> What the exercise asks: Starting with the first line of the records, write out each line exactly until you have included the line containing "Select the current price label 3392.66".

◆ ◆ ◆ ◆

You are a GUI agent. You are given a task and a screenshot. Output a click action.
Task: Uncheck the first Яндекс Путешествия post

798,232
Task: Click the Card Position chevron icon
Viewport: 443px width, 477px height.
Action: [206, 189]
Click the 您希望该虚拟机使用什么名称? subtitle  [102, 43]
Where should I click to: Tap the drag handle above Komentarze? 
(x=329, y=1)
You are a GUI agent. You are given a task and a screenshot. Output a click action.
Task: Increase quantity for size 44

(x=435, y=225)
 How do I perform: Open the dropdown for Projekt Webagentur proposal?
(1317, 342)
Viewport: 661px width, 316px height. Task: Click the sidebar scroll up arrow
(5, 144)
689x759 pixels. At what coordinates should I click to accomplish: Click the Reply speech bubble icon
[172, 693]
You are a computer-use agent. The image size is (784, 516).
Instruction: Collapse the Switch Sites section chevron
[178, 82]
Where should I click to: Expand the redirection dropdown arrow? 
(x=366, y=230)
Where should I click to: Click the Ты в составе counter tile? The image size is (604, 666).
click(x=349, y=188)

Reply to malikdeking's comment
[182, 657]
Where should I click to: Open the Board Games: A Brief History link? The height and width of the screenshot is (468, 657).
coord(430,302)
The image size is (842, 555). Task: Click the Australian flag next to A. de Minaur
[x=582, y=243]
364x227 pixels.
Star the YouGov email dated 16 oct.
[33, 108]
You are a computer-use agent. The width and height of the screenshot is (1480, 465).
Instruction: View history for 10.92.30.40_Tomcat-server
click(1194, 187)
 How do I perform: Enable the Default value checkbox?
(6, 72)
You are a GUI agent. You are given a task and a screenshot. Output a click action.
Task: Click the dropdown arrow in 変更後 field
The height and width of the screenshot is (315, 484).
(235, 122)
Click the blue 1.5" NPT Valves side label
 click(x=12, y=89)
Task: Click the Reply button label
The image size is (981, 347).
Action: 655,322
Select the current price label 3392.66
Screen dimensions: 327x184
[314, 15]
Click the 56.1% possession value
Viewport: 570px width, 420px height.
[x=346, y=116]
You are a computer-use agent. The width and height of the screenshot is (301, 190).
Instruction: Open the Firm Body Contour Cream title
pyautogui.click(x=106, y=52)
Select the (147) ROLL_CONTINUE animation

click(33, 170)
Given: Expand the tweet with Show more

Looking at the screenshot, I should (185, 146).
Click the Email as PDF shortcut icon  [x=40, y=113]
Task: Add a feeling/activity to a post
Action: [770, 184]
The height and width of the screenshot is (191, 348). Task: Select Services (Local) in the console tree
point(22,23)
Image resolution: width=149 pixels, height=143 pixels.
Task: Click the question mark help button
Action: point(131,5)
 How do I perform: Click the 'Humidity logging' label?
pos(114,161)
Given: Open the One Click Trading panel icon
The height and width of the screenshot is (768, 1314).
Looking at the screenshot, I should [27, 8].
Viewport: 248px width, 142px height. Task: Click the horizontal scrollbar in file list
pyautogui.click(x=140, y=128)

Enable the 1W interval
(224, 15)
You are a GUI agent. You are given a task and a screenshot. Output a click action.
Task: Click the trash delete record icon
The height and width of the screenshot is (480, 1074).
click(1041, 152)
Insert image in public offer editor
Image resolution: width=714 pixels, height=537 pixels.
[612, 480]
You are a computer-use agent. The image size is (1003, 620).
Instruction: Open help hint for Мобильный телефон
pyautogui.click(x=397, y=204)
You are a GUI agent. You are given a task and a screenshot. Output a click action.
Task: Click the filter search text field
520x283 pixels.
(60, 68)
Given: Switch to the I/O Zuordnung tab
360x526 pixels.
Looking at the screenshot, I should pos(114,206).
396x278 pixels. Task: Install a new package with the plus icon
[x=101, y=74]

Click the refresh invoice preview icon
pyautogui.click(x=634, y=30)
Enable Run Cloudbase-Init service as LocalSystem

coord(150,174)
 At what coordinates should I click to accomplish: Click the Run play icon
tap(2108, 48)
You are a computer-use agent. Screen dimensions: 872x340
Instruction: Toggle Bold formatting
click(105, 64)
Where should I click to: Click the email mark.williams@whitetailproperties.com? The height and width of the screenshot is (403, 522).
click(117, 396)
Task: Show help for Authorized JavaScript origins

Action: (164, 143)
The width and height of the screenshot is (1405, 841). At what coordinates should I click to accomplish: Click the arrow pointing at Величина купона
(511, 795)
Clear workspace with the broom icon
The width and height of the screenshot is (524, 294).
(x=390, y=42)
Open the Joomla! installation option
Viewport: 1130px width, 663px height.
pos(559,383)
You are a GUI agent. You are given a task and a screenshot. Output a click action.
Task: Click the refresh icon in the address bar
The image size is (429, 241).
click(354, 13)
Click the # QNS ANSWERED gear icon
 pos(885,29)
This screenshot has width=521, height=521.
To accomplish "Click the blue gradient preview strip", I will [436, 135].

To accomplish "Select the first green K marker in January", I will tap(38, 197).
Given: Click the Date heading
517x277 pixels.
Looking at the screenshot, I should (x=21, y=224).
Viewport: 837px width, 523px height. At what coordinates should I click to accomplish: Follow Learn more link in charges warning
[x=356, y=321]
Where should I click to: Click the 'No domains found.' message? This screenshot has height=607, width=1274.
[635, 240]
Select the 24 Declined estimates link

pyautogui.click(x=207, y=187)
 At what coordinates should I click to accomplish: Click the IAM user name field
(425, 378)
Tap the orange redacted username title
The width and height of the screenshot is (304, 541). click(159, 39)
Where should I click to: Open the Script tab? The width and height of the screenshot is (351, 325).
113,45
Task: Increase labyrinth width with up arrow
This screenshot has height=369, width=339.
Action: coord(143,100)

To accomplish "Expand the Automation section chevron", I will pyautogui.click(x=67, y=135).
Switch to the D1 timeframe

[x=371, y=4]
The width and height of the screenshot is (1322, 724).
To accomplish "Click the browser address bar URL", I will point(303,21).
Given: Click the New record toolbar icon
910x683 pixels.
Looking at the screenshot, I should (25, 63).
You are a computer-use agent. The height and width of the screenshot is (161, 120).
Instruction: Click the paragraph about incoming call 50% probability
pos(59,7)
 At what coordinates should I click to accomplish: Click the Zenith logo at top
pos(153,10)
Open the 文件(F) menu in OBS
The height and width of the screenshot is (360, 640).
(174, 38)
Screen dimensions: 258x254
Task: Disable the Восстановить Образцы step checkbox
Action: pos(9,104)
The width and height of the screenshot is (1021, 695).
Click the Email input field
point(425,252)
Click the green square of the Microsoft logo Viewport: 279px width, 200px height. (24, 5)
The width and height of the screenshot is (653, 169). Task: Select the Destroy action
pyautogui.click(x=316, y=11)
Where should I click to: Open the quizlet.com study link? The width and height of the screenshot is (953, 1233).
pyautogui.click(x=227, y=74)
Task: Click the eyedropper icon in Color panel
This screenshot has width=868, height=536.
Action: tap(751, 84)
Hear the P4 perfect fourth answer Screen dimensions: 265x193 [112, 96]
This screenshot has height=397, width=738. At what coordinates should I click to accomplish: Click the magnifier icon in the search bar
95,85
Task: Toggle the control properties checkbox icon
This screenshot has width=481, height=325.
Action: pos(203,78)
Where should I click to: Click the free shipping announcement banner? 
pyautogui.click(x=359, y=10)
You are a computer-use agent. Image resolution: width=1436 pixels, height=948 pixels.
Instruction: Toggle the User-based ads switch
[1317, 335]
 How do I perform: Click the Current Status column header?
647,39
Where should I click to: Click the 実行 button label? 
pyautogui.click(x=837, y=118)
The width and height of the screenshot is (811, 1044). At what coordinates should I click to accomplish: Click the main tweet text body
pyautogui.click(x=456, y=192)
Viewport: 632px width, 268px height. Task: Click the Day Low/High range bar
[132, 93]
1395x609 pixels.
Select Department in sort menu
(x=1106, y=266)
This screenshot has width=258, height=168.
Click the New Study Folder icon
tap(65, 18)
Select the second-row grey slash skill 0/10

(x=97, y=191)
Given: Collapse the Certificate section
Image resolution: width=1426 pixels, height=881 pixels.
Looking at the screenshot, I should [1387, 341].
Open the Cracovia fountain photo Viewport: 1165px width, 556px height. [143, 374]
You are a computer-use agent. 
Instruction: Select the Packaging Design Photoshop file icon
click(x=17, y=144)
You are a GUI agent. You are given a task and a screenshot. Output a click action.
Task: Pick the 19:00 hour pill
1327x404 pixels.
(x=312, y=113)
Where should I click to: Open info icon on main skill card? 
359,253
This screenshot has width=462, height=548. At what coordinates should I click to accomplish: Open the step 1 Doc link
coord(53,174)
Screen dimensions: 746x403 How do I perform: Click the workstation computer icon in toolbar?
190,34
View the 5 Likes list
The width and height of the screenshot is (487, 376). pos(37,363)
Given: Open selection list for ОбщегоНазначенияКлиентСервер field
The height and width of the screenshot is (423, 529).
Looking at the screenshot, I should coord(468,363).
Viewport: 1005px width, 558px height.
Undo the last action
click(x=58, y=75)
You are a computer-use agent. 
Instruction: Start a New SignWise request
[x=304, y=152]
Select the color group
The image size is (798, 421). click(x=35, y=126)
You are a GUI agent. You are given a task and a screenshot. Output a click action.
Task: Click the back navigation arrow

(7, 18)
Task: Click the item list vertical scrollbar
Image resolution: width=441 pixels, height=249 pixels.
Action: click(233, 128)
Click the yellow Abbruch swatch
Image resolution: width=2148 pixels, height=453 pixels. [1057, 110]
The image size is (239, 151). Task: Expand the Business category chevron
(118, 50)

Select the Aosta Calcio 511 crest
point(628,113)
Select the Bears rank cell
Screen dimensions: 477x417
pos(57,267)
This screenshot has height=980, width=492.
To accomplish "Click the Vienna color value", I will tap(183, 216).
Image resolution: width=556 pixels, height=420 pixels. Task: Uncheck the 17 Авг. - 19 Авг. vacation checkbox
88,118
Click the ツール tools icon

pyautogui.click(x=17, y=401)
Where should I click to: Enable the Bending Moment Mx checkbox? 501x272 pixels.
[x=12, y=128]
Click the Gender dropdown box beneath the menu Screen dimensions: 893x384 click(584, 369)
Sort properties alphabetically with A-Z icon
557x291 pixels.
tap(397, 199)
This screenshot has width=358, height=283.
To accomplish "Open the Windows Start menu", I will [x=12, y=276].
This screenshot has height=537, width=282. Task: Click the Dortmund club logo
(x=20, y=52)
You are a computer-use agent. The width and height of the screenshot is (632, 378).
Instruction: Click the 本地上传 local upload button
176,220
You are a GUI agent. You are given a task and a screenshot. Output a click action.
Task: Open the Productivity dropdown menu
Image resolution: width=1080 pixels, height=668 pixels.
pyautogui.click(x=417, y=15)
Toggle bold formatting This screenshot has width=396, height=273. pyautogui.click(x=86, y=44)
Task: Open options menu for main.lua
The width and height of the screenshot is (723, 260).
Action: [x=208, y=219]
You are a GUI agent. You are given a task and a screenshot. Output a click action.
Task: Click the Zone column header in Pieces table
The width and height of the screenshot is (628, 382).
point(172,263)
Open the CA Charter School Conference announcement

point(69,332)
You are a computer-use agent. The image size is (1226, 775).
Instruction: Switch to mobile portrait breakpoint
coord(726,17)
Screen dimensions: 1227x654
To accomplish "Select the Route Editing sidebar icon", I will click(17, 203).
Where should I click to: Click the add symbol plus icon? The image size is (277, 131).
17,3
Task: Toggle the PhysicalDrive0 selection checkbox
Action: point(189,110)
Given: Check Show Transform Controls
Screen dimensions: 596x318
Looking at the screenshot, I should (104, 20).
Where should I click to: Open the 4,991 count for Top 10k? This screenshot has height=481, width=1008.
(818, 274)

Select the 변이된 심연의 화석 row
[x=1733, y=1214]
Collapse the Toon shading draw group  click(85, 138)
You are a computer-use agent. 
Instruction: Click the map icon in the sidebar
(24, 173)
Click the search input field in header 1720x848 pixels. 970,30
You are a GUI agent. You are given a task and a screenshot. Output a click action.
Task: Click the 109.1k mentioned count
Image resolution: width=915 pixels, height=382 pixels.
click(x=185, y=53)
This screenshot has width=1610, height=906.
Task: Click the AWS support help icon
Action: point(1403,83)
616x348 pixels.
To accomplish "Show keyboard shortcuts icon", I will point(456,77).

◆ ◆ ◆ ◆

> Answer for the task:
You are a GUI agent. You are given a task and a screenshot. Output a click action.
Task: Uncheck the first Яндекс Путешествия post

798,232
Task: Click the Card Position chevron icon
Viewport: 443px width, 477px height.
Action: [206, 189]
Click the 您希望该虚拟机使用什么名称? subtitle  [102, 43]
Where should I click to: Tap the drag handle above Komentarze? 
(x=329, y=1)
You are a GUI agent. You are given a task and a screenshot. Output a click action.
Task: Increase quantity for size 44

(x=435, y=225)
 How do I perform: Open the dropdown for Projekt Webagentur proposal?
(1317, 342)
Viewport: 661px width, 316px height. Task: Click the sidebar scroll up arrow
(5, 144)
689x759 pixels. At what coordinates should I click to accomplish: Click the Reply speech bubble icon
[172, 693]
You are a computer-use agent. The image size is (784, 516).
Instruction: Collapse the Switch Sites section chevron
[178, 82]
Where should I click to: Expand the redirection dropdown arrow? 
(x=366, y=230)
Where should I click to: Click the Ты в составе counter tile? The image size is (604, 666).
click(x=349, y=188)

Reply to malikdeking's comment
[182, 657]
Where should I click to: Open the Board Games: A Brief History link? The height and width of the screenshot is (468, 657).
coord(430,302)
The image size is (842, 555). Task: Click the Australian flag next to A. de Minaur
[x=582, y=243]
364x227 pixels.
Star the YouGov email dated 16 oct.
[33, 108]
You are a computer-use agent. The width and height of the screenshot is (1480, 465).
Instruction: View history for 10.92.30.40_Tomcat-server
click(1194, 187)
 How do I perform: Enable the Default value checkbox?
(6, 72)
You are a GUI agent. You are given a task and a screenshot. Output a click action.
Task: Click the dropdown arrow in 変更後 field
The height and width of the screenshot is (315, 484).
(235, 122)
Click the blue 1.5" NPT Valves side label
 click(x=12, y=89)
Task: Click the Reply button label
The image size is (981, 347).
Action: 655,322
Select the current price label 3392.66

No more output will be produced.